- [Activity]: Beginning with the line below that contains "[HL SWEET PEPPER] (597, 1149)" and ending with the line that contains "bilimvesanatyayinlari@gmail.com (135, 79)", retype every line exactly. Pictures are not copied.

- [Given records]:

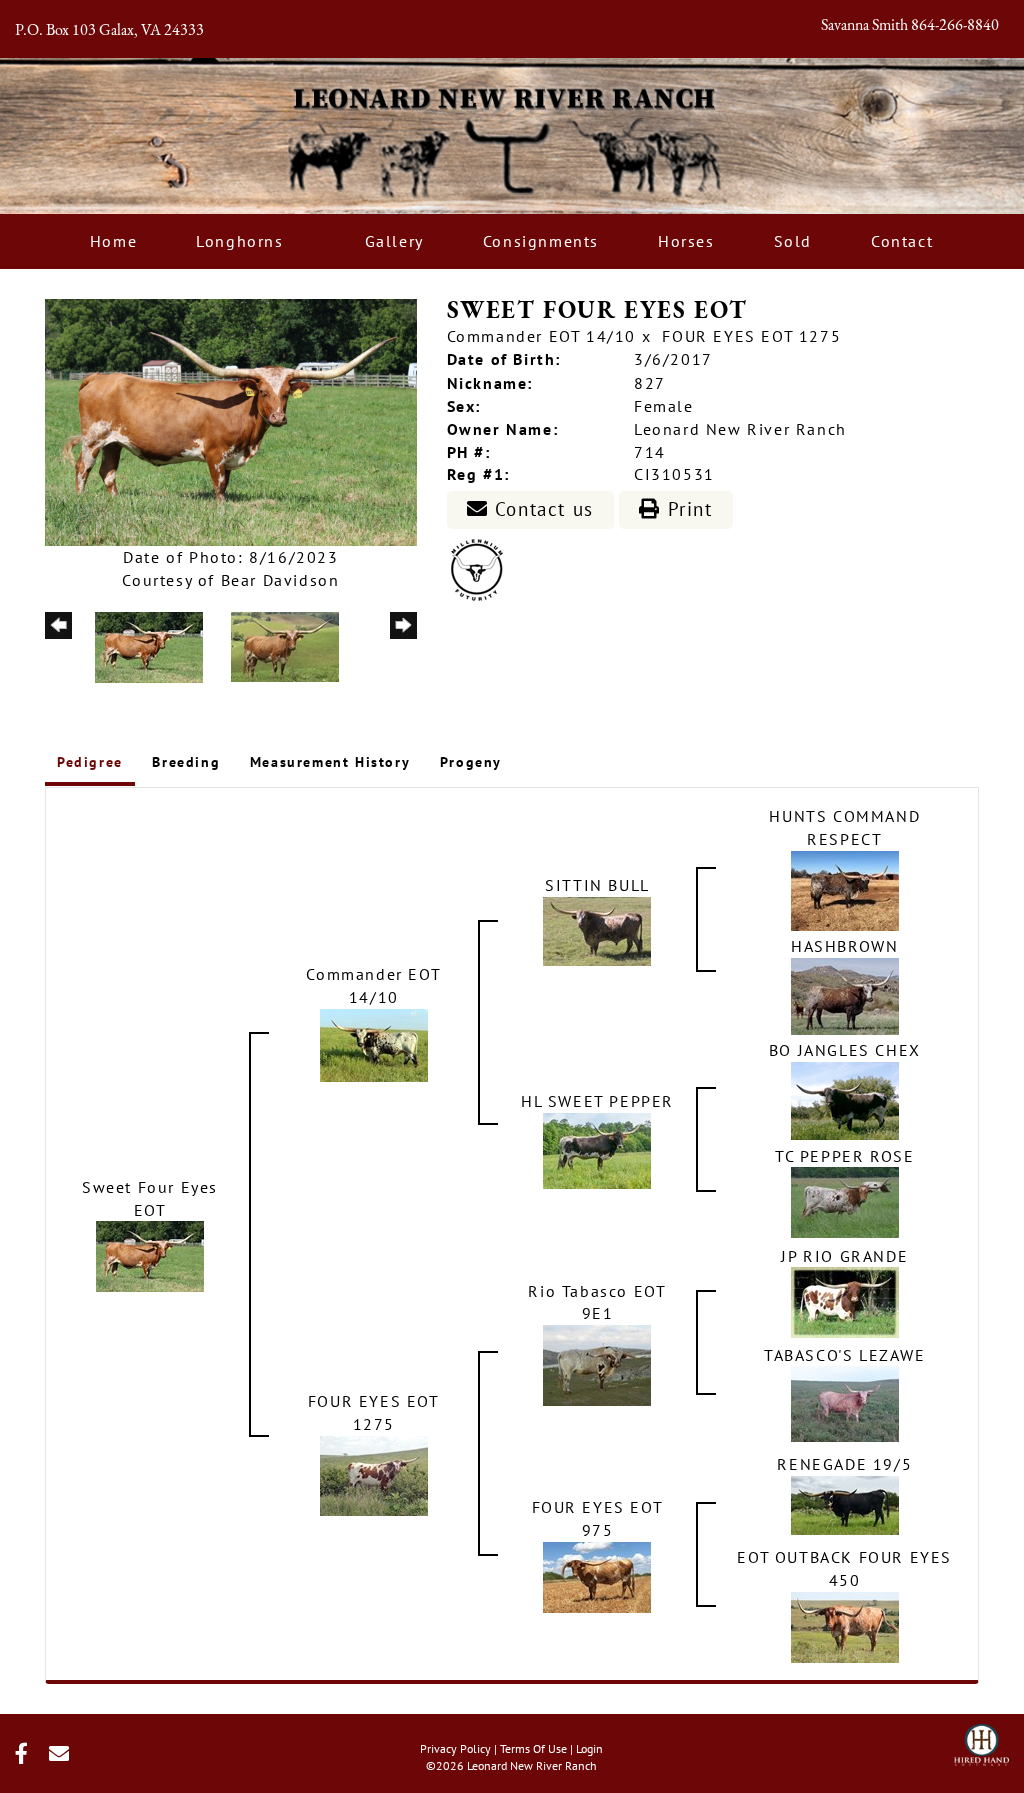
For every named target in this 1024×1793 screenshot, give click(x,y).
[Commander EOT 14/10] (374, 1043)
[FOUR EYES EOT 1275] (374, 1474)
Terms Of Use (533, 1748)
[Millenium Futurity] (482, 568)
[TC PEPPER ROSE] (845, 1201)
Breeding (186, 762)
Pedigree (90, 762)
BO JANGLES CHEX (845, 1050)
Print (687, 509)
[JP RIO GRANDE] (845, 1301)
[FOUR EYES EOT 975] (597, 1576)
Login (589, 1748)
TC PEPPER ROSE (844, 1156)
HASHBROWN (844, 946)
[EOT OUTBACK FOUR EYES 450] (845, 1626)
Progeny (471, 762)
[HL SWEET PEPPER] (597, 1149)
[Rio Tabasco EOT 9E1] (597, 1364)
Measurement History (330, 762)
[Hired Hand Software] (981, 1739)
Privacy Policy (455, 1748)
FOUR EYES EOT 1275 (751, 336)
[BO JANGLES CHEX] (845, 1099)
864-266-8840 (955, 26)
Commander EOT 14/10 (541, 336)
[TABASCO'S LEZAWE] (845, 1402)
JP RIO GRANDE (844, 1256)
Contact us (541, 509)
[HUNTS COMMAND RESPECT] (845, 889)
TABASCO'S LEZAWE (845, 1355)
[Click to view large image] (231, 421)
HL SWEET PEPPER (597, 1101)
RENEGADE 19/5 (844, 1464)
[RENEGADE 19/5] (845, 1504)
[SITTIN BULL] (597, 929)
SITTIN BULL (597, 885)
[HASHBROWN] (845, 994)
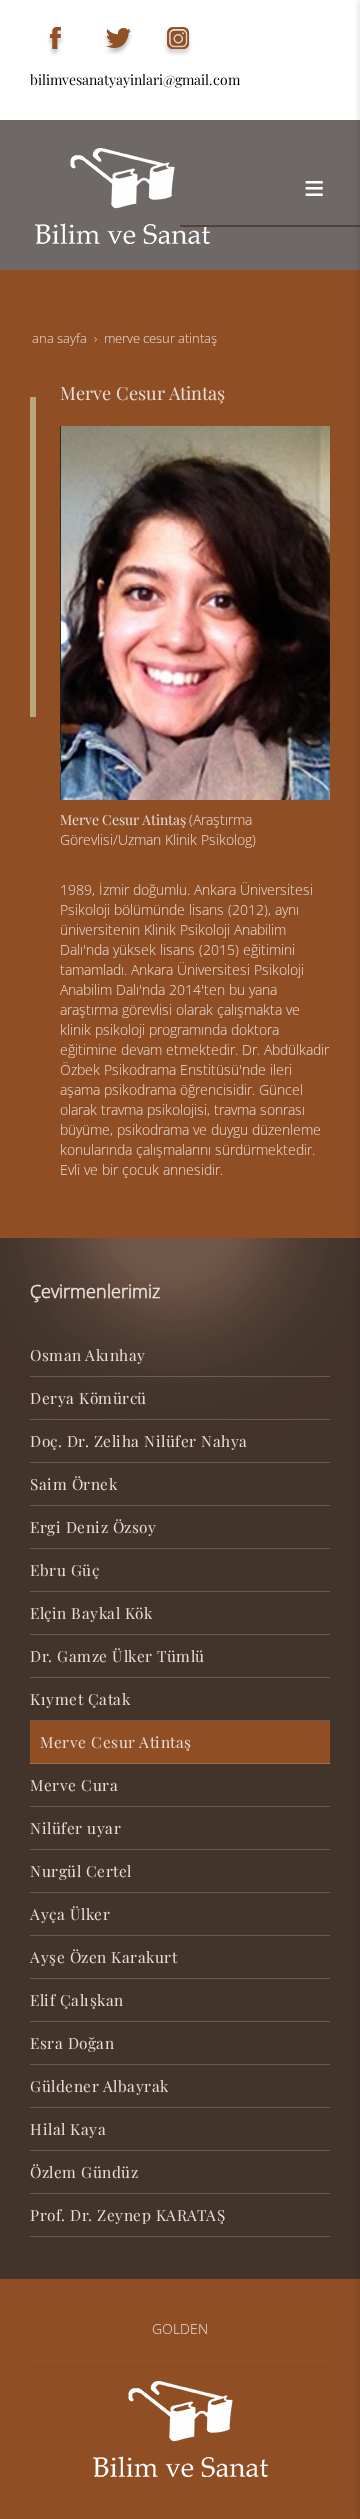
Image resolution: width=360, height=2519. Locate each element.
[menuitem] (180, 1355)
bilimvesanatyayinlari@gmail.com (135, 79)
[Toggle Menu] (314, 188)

...

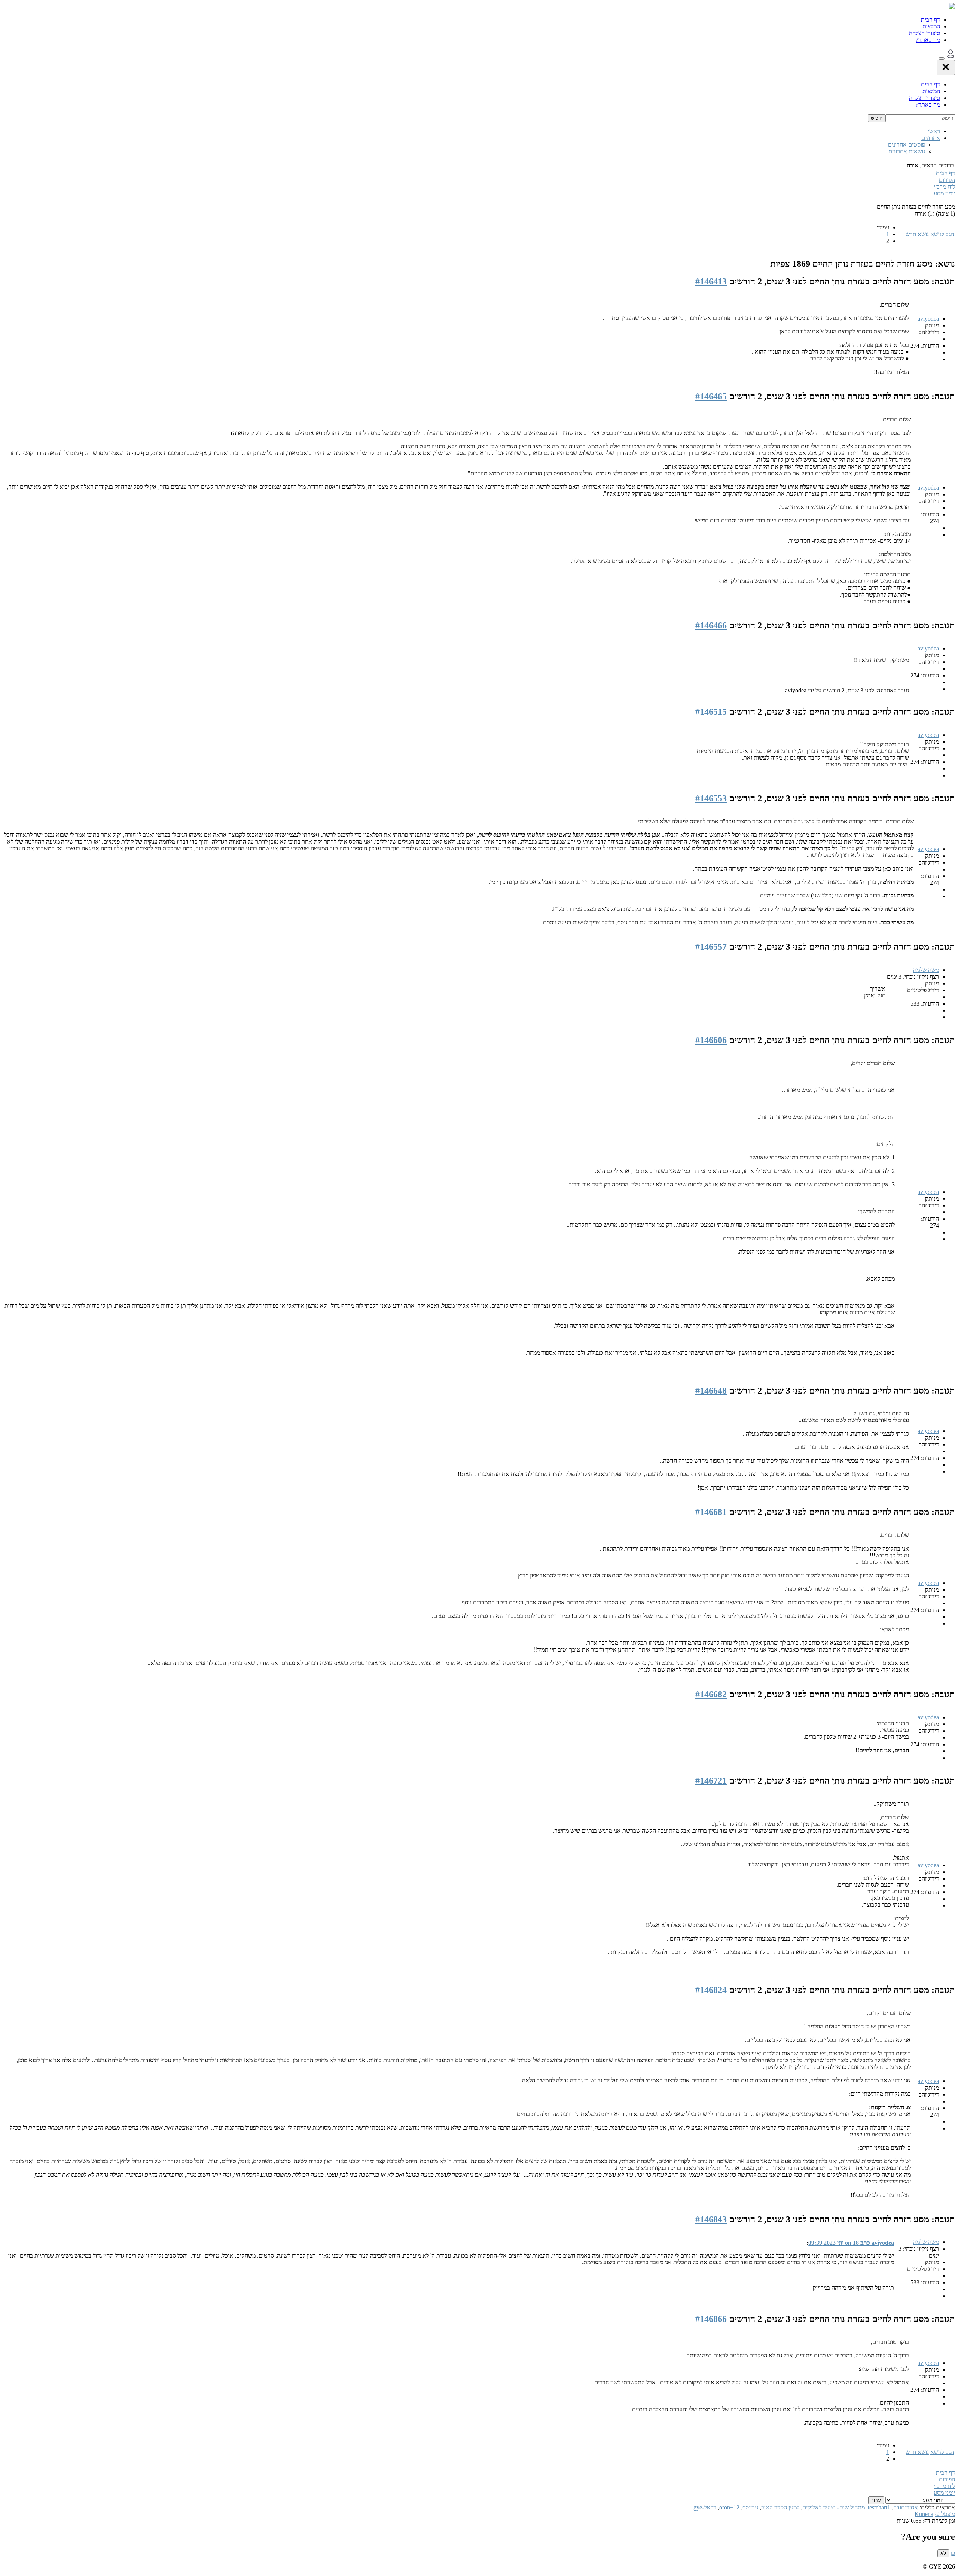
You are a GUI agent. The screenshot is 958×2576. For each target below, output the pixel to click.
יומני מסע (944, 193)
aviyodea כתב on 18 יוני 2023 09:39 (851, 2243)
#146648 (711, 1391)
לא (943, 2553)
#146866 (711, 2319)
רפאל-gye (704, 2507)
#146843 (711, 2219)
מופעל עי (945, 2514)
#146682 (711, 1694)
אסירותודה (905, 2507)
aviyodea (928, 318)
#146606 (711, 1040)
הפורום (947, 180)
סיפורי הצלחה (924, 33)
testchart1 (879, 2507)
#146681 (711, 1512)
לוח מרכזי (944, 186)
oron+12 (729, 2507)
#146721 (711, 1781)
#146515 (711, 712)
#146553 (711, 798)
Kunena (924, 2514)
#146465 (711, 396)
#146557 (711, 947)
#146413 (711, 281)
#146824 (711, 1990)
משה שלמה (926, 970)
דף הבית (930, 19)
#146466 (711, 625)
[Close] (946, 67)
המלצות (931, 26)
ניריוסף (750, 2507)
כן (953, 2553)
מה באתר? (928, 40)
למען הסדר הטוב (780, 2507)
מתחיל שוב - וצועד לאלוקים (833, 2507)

- [Response area]:
[HL SWEET PEPPER] (597, 1149)
[Rio Tabasco EOT 9E1] (597, 1364)
Measurement History (330, 762)
[Hired Hand Software] (981, 1739)
Privacy Policy (455, 1748)
FOUR EYES EOT 1275 (751, 336)
[BO JANGLES CHEX] (845, 1099)
864-266-8840 (955, 26)
Commander EOT 14/10 (541, 336)
[TABASCO'S LEZAWE] (845, 1402)
JP RIO GRANDE (844, 1256)
Contact us (541, 509)
[HUNTS COMMAND RESPECT] (845, 889)
TABASCO'S LEZAWE (845, 1355)
[Click to view large image] (231, 421)
HL SWEET PEPPER (597, 1101)
RENEGADE 19/5 (844, 1464)
[RENEGADE 19/5] (845, 1504)
[SITTIN BULL] (597, 929)
SITTIN BULL (597, 885)
[HASHBROWN] (845, 994)
Image resolution: width=360, height=2519. Locate each element.
[menuitem] (180, 1355)
bilimvesanatyayinlari@gmail.com (135, 79)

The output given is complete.